Conflicts in the West and the Arab Spring

Joaquina Pires-O`Brien

In this issue of PortVitoria Fernando da Mota Lima, a Brazilian poet, essayist, critic and retired lecturer, contrasts universalism with relativism and uses the example of Sakineh Mohammadi Ashtiani, the Iranian woman who in 2010 was found guilty of the crime of adultery and sentenced to death by stoning, to explain why he believes universalism to be superior to cultural relativism. He explains that his preference for universalism is made in spite of recognising it as a product of European hegemony with an American extension and the caveat that it may be a myth. ‘Myth by myth I prefer the one with universal ideals to any particularistic myth such as that of nationalism or any other expression of cultural relativism’, he states. Mota Lima’s article describes a conflict faced by the peripheral West, where radical-minded intellectuals reject the Western liberal-democratic values, believing them to be an expression of American or European hegemony and a form of post-colonialism.

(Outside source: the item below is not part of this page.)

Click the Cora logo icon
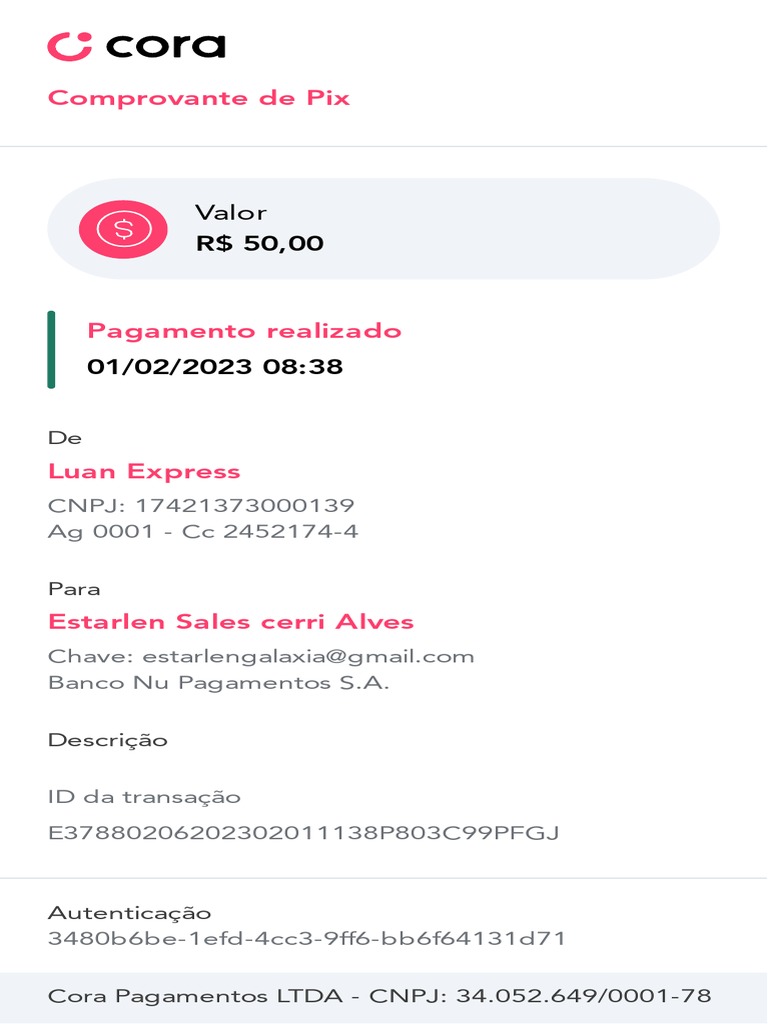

Western Europe and the United States has a similar conflict to that which Mota Lima describes for the peripheral West, in the need to integrate their large population of immigrants, especially those that came from outside the West. According with Fernando Rodríguez Genovés, a Spanish writer, essayist and philosophy professor, the multicultural approach to this problem, which exhorts that other cultures should be judged on their own terms, can never work in the West due to lack of reciprocity. In his 2005 article entitled ‘Multiculturalismo, universalismo y reciprocidad’, originally published in the internet magazine El Catoblebas, he discusses the situation in Europe and lists some of the issues underlying the existing conflicts linked with the Muslim population such as the demand for sectoral (religious) schools, the announcement in Islamic centres inside the United Kingdom of the fatwa imposed by an Iranian imam on the writer Salman Rushdie, and the murder of the Dutch movie maker Theo van Gogh and the omission by the mainstream Islamic groups to manifest their disapproval of Islamic terrorism. The alternative that he suggests to this antidemocratic multiculturalism, is the ‘liberal-democratic’ approach based on the principles and values of equity, the fostering of individual excellence and the incontestable priority of individual liberty. The difficulty of this approach resides in creating the right conditions for other nations to consider themselves members of the world community and to embrace the principles of universalism.

The conflicts of the West cannot be dissociated from those of the rest of the world. The civil unrest which started in Tunisia in January 2011 and then spread to the Middle East and Northern African (MENA) countries were deemed to be awakenings to democracy and referred to as the Arab Spring. The strategic importance of the region has captured the interest of the West over the unfolding events such as the elections already held and their results. So far the ballots have given victory not to the secularly-orientated parties that claim to have started the upsurge but to Islamist ones. One of the concerns of the West is that instead of an awakening to democracy the Arab Spring may turn out to be an awakening of Arab nationalism cum religion. The results of the Egyptian elections gave 60 percent of the votes to two Islamic parties, being 40 percent to the Muslim Brotherhood and 20 percent to the Salafists. In spite of these concerns some observers have remained optimist to the expectation that the moderate Islamists will prevail over their radical counterparts. The future of the MENA countries will depend on how their new governments will be built and what kind of policies they will pursue.

Given the expectations of the Arab Spring in terms of rebuilding of the existing states, I opted to review Francis Fukuyama’s book The Origins of Political Order, published in 2011, the first of a two volume set that covers the period up to the eve of the French and the American revolutions. Fukuyama’s book describes the painstaking process of social evolution, from kin-based to state-based societies. The latter range from the state whose sovereignty Thomas Hobbes equated with tyranny to the Modern State, that which characterised by the rule of law and government accountability. One of the conclusions of this book is that although each country has a unique path of development rooted in their historical past, countries are not necessarily locked into it. An awareness of such past events could help to free their societies from their existing constraints.
Jan 2012

Pires-O’Brien, J. Conflicts in the West and the Arab Spring. Editorial. PortVitoria, UK, v. 4, Jan-Jun, 2012. ISSN 2044-8236.